Category Archives: December
By 1879, thanks to the notoriety he gained as the inventor of the phonograph, Thomas Edison was known worldwide as the “Wizard of Menlo Park.” With the fame and fortune he raked in from the phonograph, Edison set to improving and outfitting his lab to develop an efficient and sustainable way of capturing incandescent (or, derived from heat) light. Incandescent light had actually been “discovered” about 40 years prior, but it was Edison who had found a way of capturing it in a carbon thread filament of high resistance… in other words, a light bulb! When Edison demonstrated his new light source, he introduced to the world an incandescent light that could be run for hours, along with a generator he had built that could supply a large lighting system with enough electricity to do so. Wow-ing the world once more, Edison was commissioned America for a new, modern, electric age, charged with designing power plants and electrical distribution systems that would make his illuminating inventions accessible for the masses. By the time of his death in 1931, Edison held over 1,000 patents, having established one of the most reputable research facilities on Earth in West Orange, New Jersey.

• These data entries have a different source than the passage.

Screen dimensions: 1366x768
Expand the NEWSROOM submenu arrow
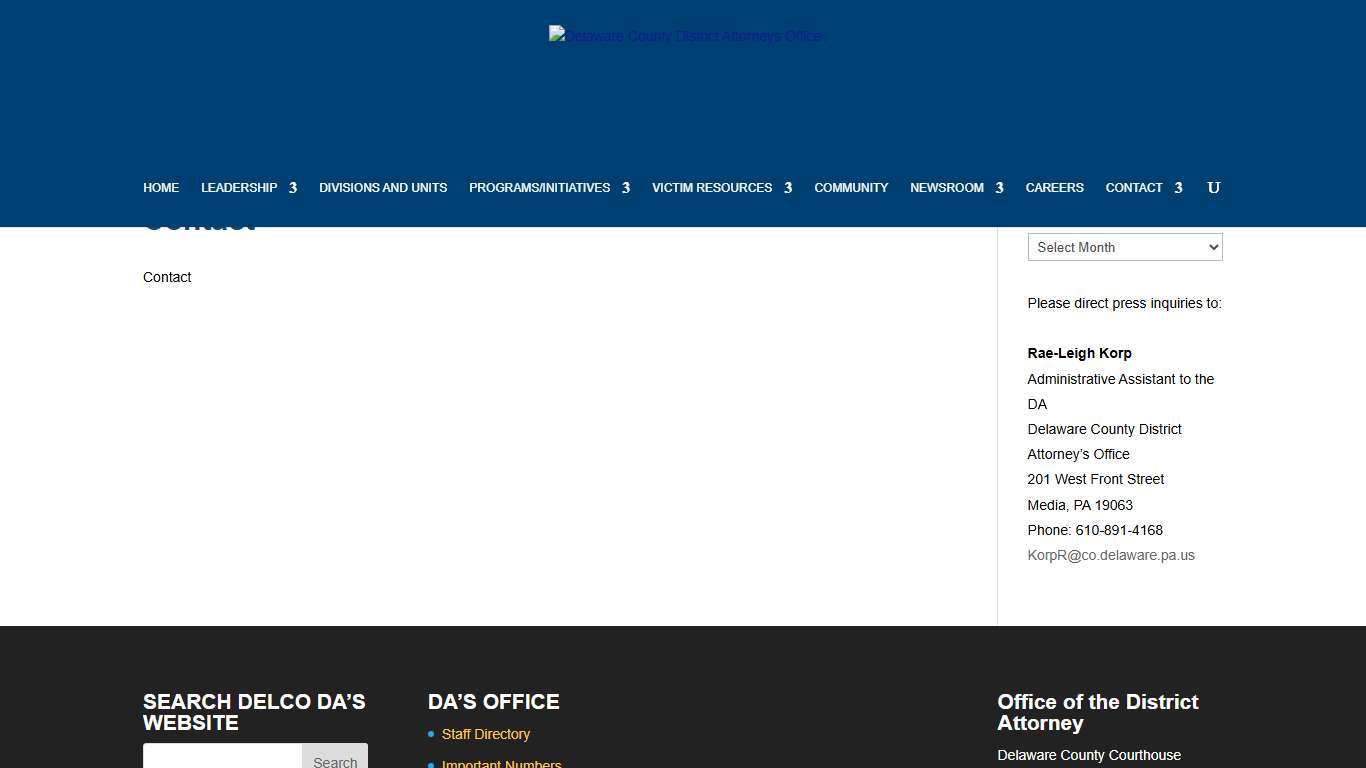click(x=1000, y=188)
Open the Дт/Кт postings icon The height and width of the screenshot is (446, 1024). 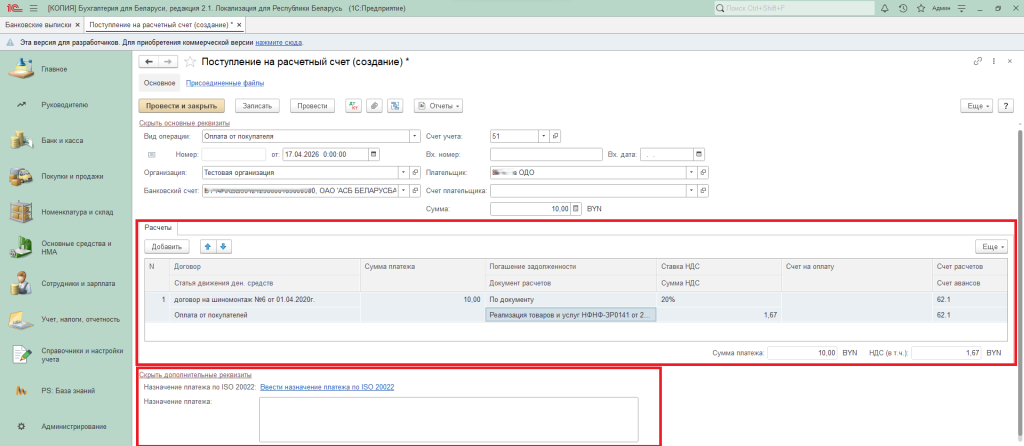click(x=353, y=105)
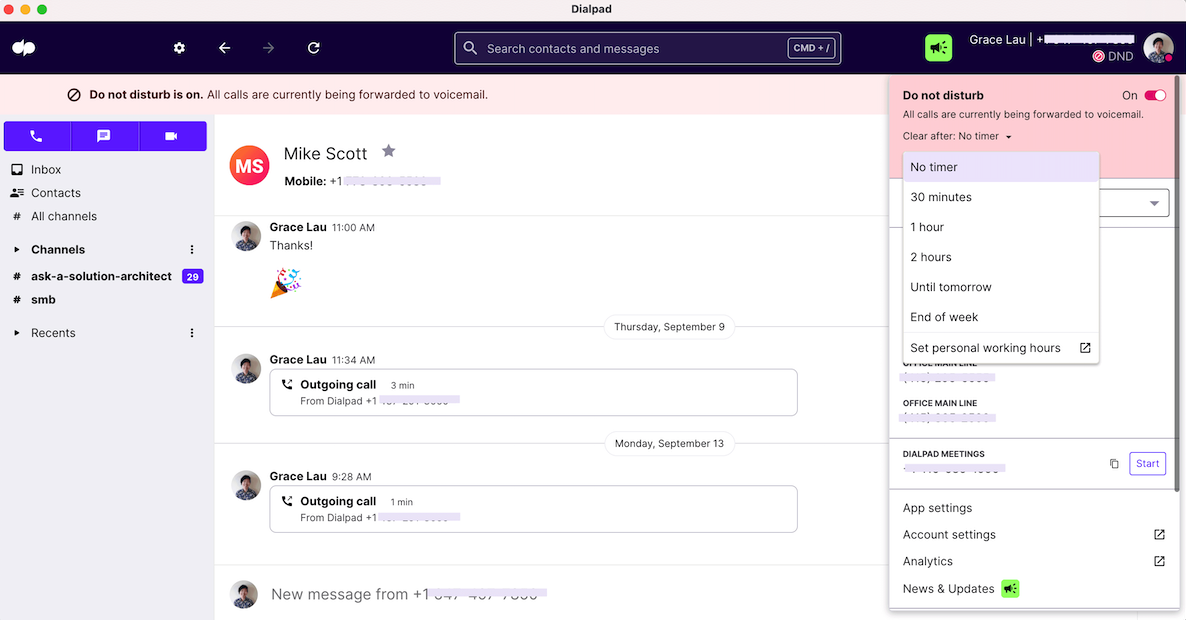
Task: Reload using the refresh icon
Action: [314, 48]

How does electric lighting make our lives easier? Can you imagine what your life would be like if your home ran on gas lighting or firelight? How would your schedule change? What would you do differently?
No man has ever proven as definitively as Edwin Hubble how big our universe really is. Hubble, an avid athlete, gifted student, and celebrated war Major, started and ended his illustrious career in astronomy at the Mount Wilson Observatory in Southern California. Focusing on his unwavering curiosity in nebulae (strange, cloudy images in the sky visible from a basic telescope), he effectively defined the infinite limits of the earth, space, and beyond. During his time at Mount Wilson, his Harvard-based contemporary Harlow Shapley tried to prove that our own galaxy, the Milky Way, was 30,000 light years large and held within it all the universe that exists. Refusing to believe it, Hubble followed Shapley’s “measuring” technique to prove that nebulae were actually other galaxies almost 50,000 light years from our own! This discovery forever changed society’s perception of the universe beyond the earth’s atmosphere, as Hubble explained that the expanding universe is comprised of many galaxies like our own Milky Way, systemized by his Hubble Sequence. Today, the Hubble Space Telescope orbits the Earth to continue Hubble’s initial research, having sent back gorgeous images of far away nebulae for the past two decades. It will soon decommission and be replaced by the Webb Space Telescope.
What do you think Edwin Hubble and Christopher Columbus had in common? How do you think society reacted to their different discoveries?